When it comes to investing in property with some level of surety and mitigating any associated risk, one of the things that is perhaps least talked about – but really deserves more attention – is insurance coverage.
Many an ‘expert’ will instruct investors as to sourcing and securing the right kind of property asset and property loan, but rarely is enough attention given to the subject of how you assess and obtain the best possible insurance policies to protect yourself, as well as your property portfolio.
This is a somewhat timely subject to look at right now given the increase in insurance brokerage firms, product options and comparison sites flooding the sector, along with a marked rise in clients turning to financial advisers in a bid to identify the best policy for their needs.
But while these services promise to qualify products currently on the market for your convenience, the question remains; who is actually qualifying the brokers, advisers and comparison sites? And more importantly, how are they assessing and referring business to particular insurance companies?
Getting paid to point you in “the right direction”
Worryingly, a recent Australian Securities and Investment Commission (ASIC) survey found that more than one-third of consumers advised on life insurance by financial planners, received guidance that fell short of meeting relevant legal standards. And when advice did comply with regulations, there was significant room for improvement.
Interestingly, of the 202 files surveyed by ASIC, advisers who did not receive upfront remuneration had a far better track record at rendering meaningful assistance to clients, than those paid immediate commissions for converting a prospect, with pass rates of 93% and 55% respectively.
Unfortunately, commissions paid to financial advisers and insurance brokers can be incredibly lucrative, representing anywhere between 100 and 130% of the new business premium.
What does this mean for you and I, the consumer? Well, it seems there’s a giant conflict of interest preventing everyday Aussies from securing the correct insurance premiums. You could be receiving inferior policy terms, paying too much for unnecessary coverage or end up making a claim that is denied because of restrictions you were not adequately informed of.

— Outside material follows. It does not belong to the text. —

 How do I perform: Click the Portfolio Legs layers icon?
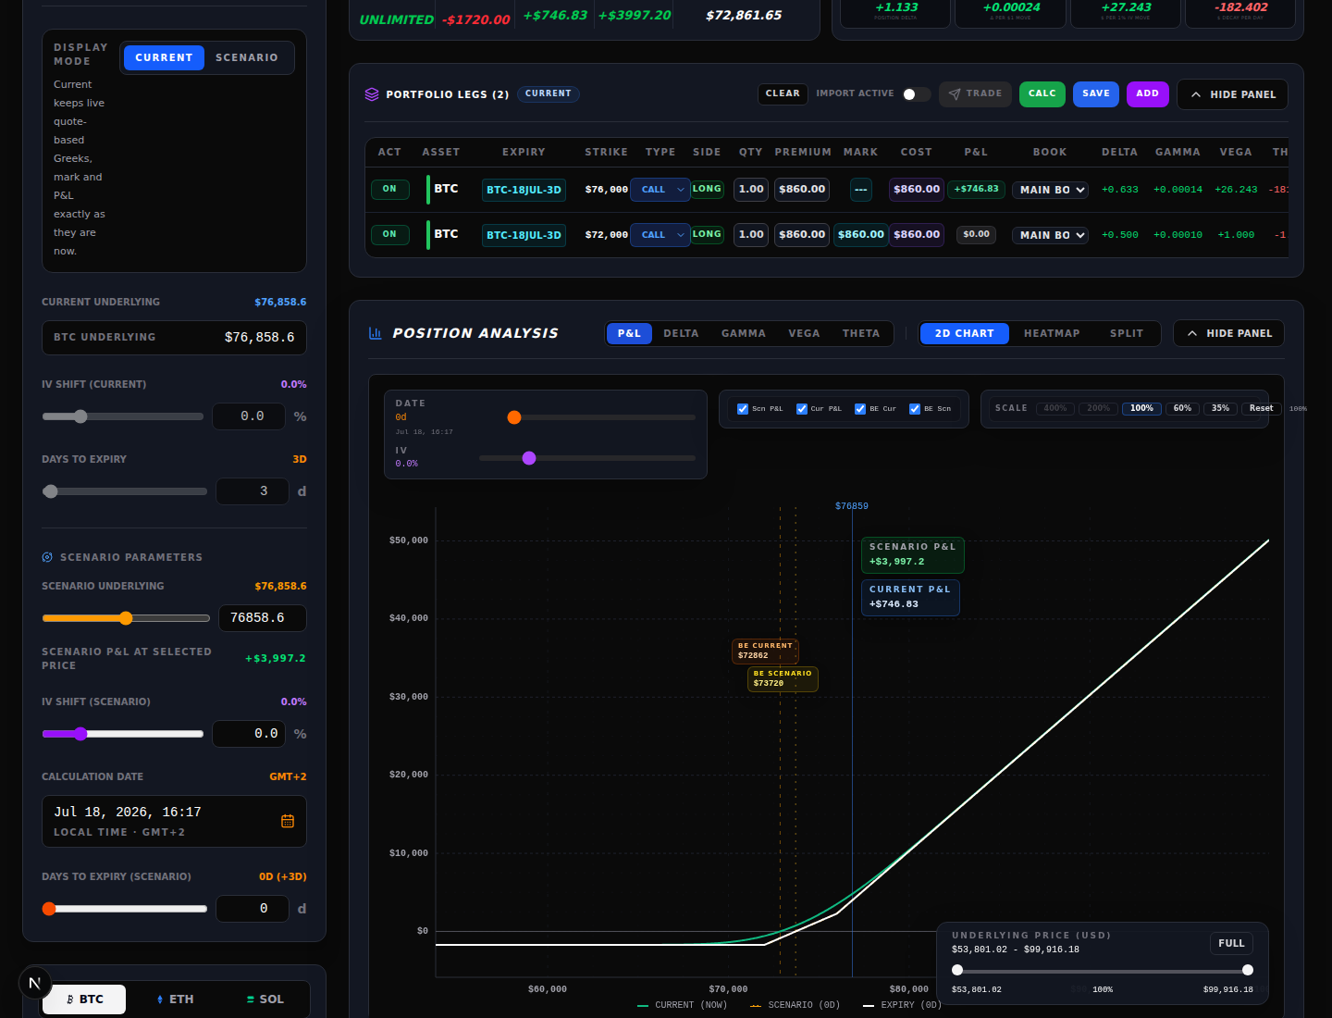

This is a deeply concerning trend for property investors in particular, who often hold numerous assets in their portfolio and may very well rely on these personal insurances to prevent losing everything one day down the track, should their health and wellbeing be compromised in some way.

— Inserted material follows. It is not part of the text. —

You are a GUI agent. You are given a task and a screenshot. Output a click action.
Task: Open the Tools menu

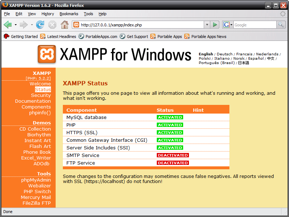(x=89, y=14)
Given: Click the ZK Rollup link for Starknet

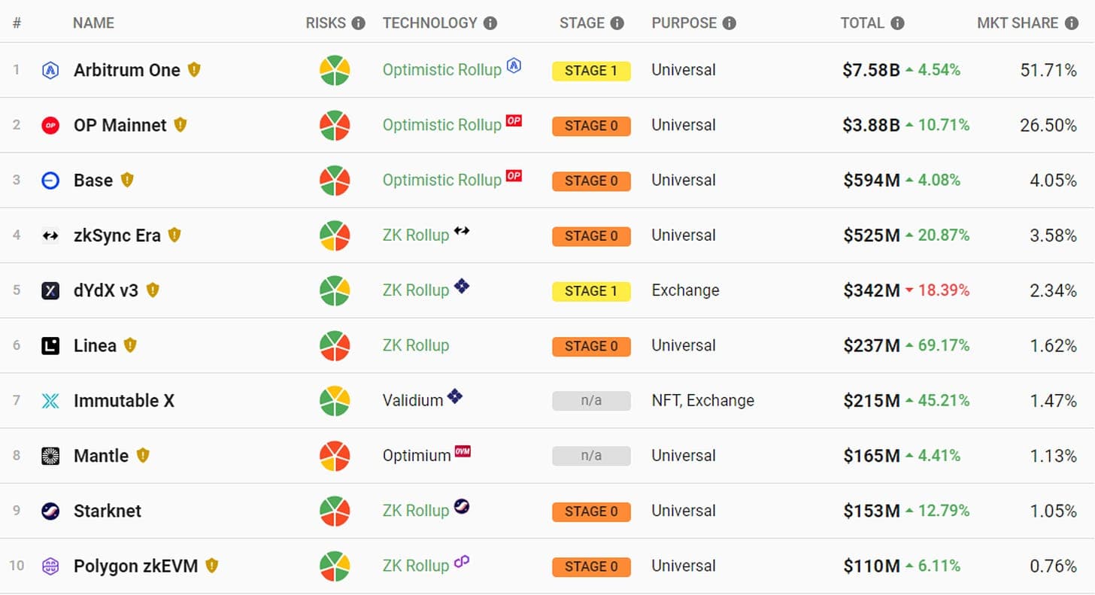Looking at the screenshot, I should (416, 511).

Insurance is big business in Australia, with the premium value of individual life risk policies (including life, total and permanent disability, trauma and income protection – all things investors need to consider) totalling $8.4 billion in 2013.
So how do you ensure you are adequately covered when it comes to protecting your all-important cashflow, without falling victim to a less than scrupulous adviser?
Here are 8 things you should do when exploring insurance options, not just for your assets themselves, but also for you as a high net worth investor.
- Assess your needs and make sure the coverage aligns with them. This includes careful consideration of your life stage – do you have a family you need to take care of if you lose all or a portion of your income due to an injury or illness? Do you need to maintain loan repayments on a number of assets across your portfolio? Are you covered for all possible events that could impact on your cashflow?
- Compare products. There are so many different companies and products on the market now that it’s essential you have some idea as to who offers what. Even if you intend on seeking expert assistance in eventually selecting a policy, you need to know what’s out there as an informed consumer. This isn’t just about saving money upfront either, but also potentially saving a lot of future heartache by making sure the policy you select is aligned with your requirements.
- Qualify an adviser before taking their advice. Regulatory bodies are considering how to enforce tighter restrictions on things like upfront commissions paid to financial advisers and insurance brokers that can create a conflict of interest for consumers. However, right now, it’s most certainly a case of ‘buyer beware’. Ask your adviser if (and how much) they are paid by the insurance company they recommend and what process they undertake in qualifying the best product for your needs. If they seem disinterested in finding out as much about your personal circumstances as possible before thrusting a product disclosure statement at you, be wary.
- Get it in writing. Never sign or agree to anything before reading through all related information carefully and critically to ensure the product summary reflects your specific needs.
- Read the fine print. Most insurance product disclosures are more complex than a Year 12 Physics textbook. Always read the ‘fine print’ and make sure you fully understand what happens in the event of you making a claim and any restrictions or excesses that may apply to your policy.
- Ask questions and speak to an adviser from the insurance company. Don’t just rely on a broker or adviser to point you toward the right premium. If they recommend one company and policy over another, speak to a company representative and ask as many questions as possible before signing anything!
- Be specific – find out if you are covered for all the little things you might need. Depending on your career, you might have certain needs that others do not. Insurance is not always a one-size-fits-all prospect, so make sure the policy you end up with is adequate.
- Review your policy annually and make any necessary changes. Never become complacent with your insurance. You should review your coverage annually, in line with your portfolio review. Is the amount of coverage you have still adequate? Have certain circumstances changed that you need to advise your insurer of? Can you find a better deal?